Archaea are unicellular organisms best known for their ability to inhabit seemingly hostile environments, such as hot springs with acidic water at boiling temperatures. However, archaea are not confined to extreme conditions, but are in fact widespread across ecosystems, including the oceans and the human gut.

What makes studying archaea so fascinating is that they are not eukaryotes (which include us humans and all other animals and plants), nor are they bacteria. Instead, archaea constitute their own domain of life. While their appearance resembles that of bacteria in many ways, central aspects of their molecular biology are more similar to that of eukaryotes. Studying archaea can therefore tell us much about the evolution of life and of the fundamental biological processes that enable it.

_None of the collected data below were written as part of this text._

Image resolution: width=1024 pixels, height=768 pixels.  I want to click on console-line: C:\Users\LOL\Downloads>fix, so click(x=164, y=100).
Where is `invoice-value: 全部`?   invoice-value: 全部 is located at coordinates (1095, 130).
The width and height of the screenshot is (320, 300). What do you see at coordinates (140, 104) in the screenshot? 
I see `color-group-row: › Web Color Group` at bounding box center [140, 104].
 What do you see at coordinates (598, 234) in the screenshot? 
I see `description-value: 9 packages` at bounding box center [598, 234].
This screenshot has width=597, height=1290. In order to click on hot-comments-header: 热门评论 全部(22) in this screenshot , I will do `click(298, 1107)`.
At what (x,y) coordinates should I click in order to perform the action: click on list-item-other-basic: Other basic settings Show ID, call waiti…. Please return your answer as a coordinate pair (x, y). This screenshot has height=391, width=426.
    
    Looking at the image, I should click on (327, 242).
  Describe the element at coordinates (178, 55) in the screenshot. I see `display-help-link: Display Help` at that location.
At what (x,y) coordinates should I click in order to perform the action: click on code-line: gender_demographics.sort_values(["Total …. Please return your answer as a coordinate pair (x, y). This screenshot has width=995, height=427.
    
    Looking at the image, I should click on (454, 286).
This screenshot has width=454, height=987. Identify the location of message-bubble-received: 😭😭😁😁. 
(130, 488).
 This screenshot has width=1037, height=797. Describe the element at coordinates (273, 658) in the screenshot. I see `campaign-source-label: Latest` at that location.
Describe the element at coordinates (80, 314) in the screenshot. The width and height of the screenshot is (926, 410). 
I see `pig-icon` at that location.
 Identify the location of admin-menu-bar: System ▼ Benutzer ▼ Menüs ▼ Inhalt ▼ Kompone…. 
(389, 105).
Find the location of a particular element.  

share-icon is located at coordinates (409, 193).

The Molecular Biology of Archaea group researches several fascinating aspects of archaeal biology:

• Movement: We want to understand how the archaellum, a long, rod-like structure that archaea use to propel themselves forward, gets assembled on the cell surface. Additionally, we investigate the production other structural molecules of the outer envelope.
• Cell division: We want to identify the molecules and processes that enable the multiplication of archaea.
• Environmental sensing: We want to find out how small-molecule second messengers, specifically cyclic nucleotides, enable archea to react to their environment.

We study these processes using microscopy and genetic research techniques. We focus on two model species of archaea: the thermoacidophilic (latin: heat and acid-loving) crenarchaeon Sulfolobus acidocaldarius and the extremely halophilic (salt-loving) euryarchaeon Haloferax volcanii.